Consigne 1
D'après l'article sur l'armoire, où est conservée la plus vieille armoire d'Europe ?
==*==
FR
EN

Armoire, ma belle armoire

Samedi 30 mai 2015

Cette semaine, Aymeric Rouillac, commissaire-priseur, répond à Arlette qui nous écrit de Haute-Vienne. Elle souhaite obtenir plus de renseignements sur une armoire qui lui vient de sa grand-mère, née en 1902.

L’armoire ! Ce meuble emblématique de nos grands-mères trône dans les maisons depuis le XVème siècle, époque à laquelle il remplace le coffre. On y range de tout comme le linge précieux et la vaisselle, mais également de quoi susciter la convoitise des enfants : chocolat et confitures… Certaines sont célèbres, à l’image de la plus vieille d’Europe, conservée à Aubazine (Corrèze), qui date de la fin du XIIème siècle. Citons également la fameuse armoire de fer, un coffre-fort secret aménagé dans les appartements de Louis XVI aux Tuileries. Le Roi y mettait en sûreté ses archives secrètes. Son contenu, révélé en 1792, précipite la chute du monarque et provoque la disgrâce – post mortem - de Mirabeau. En effet, sa correspondance avec le Roi, inconnue jusqu’alors, lui coûte sa place au Panthéon. A priori, point de secrets d’État dans l’armoire d’Arlette. Des trésors ? Peut-être ?!

De forme rectangulaire, haute mais peu large, elle reçoit probablement un placage noyer teint dans le but d’imiter la couleur rouge de l’acajou. Ce procédé, fort courant, est rendu possible grâce à la grande similitude de grain entre le roi des bois exotiques et notre cher fruitier indigène. Des moulures viennent rythmer et structurer l’ensemble. La corniche mouvementée est dite en « chapeau de gendarme » car elle rappelle la forme qu’adoptait autrefois la coiffe de la maréchaussée. Elle ouvre en façade par un tiroir en partie basse et une porte foncée d’un grand miroir de forme ovale. Cet élément nous renseigne de façon incontestable sur l’utilité de ce meuble : il s’agit d’une armoire de chambre. On y range les habits et, après les avoir passé, on se mire à loisir dans la glace. La penderie aménagée à l’intérieur nous apporte d’ailleurs une preuve supplémentaire.
==*==
Consigne 2
Réécrivez sous forme de tableau Markdown les entrées, du début jusqu'à la ligne contenant "(x=245, y=15)" incluse, avec une colonne « Numéro » et une colonne « Ligne », en omettant les lignes vides.
==*==
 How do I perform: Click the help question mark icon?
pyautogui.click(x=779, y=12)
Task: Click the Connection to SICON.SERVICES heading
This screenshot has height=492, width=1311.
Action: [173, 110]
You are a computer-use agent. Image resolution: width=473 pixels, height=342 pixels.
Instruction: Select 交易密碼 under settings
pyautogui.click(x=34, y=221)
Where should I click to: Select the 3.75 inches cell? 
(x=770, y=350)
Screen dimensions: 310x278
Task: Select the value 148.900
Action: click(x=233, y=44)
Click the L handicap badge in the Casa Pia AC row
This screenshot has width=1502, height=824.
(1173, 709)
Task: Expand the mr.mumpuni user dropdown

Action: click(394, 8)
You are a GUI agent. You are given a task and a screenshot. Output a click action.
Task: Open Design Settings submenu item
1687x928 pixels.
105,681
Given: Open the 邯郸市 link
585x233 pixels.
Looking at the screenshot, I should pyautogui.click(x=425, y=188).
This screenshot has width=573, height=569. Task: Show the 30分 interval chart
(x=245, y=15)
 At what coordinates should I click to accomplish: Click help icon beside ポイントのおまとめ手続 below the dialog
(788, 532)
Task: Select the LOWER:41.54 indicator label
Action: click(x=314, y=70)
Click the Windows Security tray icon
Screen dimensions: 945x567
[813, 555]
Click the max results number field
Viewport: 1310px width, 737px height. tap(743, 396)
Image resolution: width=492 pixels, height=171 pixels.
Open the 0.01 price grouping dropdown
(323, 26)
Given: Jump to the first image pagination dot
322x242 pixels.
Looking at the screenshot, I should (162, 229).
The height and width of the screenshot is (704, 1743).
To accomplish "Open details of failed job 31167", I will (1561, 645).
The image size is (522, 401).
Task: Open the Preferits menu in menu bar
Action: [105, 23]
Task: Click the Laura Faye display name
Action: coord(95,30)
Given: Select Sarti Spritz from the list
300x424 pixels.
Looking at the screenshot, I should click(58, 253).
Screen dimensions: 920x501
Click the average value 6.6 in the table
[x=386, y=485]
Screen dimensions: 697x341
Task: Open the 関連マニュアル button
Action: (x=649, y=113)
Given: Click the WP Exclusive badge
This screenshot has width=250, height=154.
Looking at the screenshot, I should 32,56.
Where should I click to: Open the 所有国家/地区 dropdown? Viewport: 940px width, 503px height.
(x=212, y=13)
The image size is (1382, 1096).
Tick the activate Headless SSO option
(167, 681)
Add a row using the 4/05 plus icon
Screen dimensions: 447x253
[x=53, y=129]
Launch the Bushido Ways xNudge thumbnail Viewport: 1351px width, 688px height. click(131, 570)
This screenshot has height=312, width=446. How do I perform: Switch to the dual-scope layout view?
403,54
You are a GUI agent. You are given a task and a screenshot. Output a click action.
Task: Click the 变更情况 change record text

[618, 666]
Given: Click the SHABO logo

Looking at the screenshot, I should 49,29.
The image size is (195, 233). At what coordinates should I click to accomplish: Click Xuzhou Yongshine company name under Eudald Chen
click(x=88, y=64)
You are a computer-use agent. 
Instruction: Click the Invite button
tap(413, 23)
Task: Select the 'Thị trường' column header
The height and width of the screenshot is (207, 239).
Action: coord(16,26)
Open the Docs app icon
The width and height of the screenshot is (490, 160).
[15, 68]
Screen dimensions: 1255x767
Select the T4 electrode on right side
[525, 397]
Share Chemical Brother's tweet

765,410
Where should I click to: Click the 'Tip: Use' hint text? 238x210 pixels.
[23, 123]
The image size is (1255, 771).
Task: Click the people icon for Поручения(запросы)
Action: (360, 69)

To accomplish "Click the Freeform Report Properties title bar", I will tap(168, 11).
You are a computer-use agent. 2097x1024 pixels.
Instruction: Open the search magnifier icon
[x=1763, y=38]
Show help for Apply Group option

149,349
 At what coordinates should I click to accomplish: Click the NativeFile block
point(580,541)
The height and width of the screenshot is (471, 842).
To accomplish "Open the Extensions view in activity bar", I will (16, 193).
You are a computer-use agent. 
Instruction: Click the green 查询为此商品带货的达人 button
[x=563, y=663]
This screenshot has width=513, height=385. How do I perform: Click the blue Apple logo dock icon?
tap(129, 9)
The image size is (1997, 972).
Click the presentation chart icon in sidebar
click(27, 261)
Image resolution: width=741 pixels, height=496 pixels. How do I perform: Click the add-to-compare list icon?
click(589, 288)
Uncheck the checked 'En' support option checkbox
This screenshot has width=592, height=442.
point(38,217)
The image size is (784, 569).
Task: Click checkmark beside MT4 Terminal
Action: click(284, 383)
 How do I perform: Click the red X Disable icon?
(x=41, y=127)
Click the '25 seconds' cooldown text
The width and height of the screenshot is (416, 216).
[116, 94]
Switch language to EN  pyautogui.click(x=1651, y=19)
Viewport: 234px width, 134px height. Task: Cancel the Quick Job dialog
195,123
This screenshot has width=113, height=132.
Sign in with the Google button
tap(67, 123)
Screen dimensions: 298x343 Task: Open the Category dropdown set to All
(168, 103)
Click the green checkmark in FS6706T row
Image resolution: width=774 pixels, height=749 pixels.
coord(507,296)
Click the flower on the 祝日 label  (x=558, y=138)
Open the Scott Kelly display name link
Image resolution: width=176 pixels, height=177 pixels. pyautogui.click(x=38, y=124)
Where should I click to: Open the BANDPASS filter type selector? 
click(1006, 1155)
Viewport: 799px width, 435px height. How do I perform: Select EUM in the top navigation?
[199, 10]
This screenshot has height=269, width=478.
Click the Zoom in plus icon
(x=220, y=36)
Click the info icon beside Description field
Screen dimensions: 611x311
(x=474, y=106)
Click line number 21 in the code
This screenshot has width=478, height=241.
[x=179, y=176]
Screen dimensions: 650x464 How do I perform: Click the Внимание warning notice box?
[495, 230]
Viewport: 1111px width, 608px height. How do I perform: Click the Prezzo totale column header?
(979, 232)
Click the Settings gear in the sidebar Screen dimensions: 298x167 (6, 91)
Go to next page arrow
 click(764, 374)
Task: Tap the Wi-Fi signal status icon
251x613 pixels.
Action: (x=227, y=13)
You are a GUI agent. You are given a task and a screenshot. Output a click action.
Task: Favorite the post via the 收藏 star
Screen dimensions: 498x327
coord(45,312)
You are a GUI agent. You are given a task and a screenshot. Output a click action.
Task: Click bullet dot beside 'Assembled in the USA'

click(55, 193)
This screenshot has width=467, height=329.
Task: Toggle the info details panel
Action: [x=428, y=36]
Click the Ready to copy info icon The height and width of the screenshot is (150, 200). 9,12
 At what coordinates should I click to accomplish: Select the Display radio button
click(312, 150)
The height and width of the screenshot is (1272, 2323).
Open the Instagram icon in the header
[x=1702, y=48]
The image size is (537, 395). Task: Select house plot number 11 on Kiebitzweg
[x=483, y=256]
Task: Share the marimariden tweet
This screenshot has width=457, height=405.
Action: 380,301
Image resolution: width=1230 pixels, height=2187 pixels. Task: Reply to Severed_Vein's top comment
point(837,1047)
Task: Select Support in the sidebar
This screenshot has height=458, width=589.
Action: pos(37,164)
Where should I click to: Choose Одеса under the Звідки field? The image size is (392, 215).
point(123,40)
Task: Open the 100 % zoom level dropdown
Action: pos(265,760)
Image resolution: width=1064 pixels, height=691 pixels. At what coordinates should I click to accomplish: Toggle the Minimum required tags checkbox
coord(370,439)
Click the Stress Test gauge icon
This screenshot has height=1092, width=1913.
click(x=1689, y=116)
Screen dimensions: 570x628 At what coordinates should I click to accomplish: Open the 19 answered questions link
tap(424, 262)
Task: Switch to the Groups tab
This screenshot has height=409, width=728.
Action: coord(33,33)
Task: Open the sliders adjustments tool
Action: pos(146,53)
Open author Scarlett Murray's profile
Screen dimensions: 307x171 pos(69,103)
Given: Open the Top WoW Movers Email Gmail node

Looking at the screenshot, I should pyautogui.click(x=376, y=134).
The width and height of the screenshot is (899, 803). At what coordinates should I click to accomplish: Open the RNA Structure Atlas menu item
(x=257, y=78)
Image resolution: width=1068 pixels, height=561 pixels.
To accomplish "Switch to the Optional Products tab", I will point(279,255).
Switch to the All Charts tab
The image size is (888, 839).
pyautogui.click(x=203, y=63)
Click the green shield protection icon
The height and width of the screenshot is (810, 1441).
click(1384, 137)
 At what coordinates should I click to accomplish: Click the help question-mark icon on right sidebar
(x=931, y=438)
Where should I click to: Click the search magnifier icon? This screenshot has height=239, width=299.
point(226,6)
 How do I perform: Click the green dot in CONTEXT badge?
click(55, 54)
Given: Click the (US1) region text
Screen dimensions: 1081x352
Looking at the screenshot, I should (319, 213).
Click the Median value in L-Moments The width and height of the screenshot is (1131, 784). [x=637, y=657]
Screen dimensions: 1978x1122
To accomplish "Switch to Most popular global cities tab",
==*==
Résultat attendu 1
À Aubazine, en Corrèze.

Résultat attendu 2
| Numéro | Ligne |
|---|---|
| 1 |  How do I perform: Click the help question mark icon? |
| 2 | pyautogui.click(x=779, y=12) |
| 3 | Task: Click the Connection to SICON.SERVICES heading |
| 4 | This screenshot has height=492, width=1311. |
| 5 | Action: [173, 110] |
| 6 | You are a computer-use agent. Image resolution: width=473 pixels, height=342 pixels. |
| 7 | Instruction: Select 交易密碼 under settings |
| 8 | pyautogui.click(x=34, y=221) |
| 9 | Where should I click to: Select the 3.75 inches cell?  |
| 10 | (x=770, y=350) |
| 11 | Screen dimensions: 310x278 |
| 12 | Task: Select the value 148.900 |
| 13 | Action: click(x=233, y=44) |
| 14 | Click the L handicap badge in the Casa Pia AC row |
| 15 | This screenshot has width=1502, height=824. |
| 16 | (1173, 709) |
| 17 | Task: Expand the mr.mumpuni user dropdown |
| 18 | Action: click(394, 8) |
| 19 | You are a GUI agent. You are given a task and a screenshot. Output a click action. |
| 20 | Task: Open Design Settings submenu item |
| 21 | 1687x928 pixels. |
| 22 | 105,681 |
| 23 | Given: Open the 邯郸市 link |
| 24 | 585x233 pixels. |
| 25 | Looking at the screenshot, I should pyautogui.click(x=425, y=188). |
| 26 | This screenshot has width=573, height=569. Task: Show the 30分 interval chart |
| 27 | (x=245, y=15) |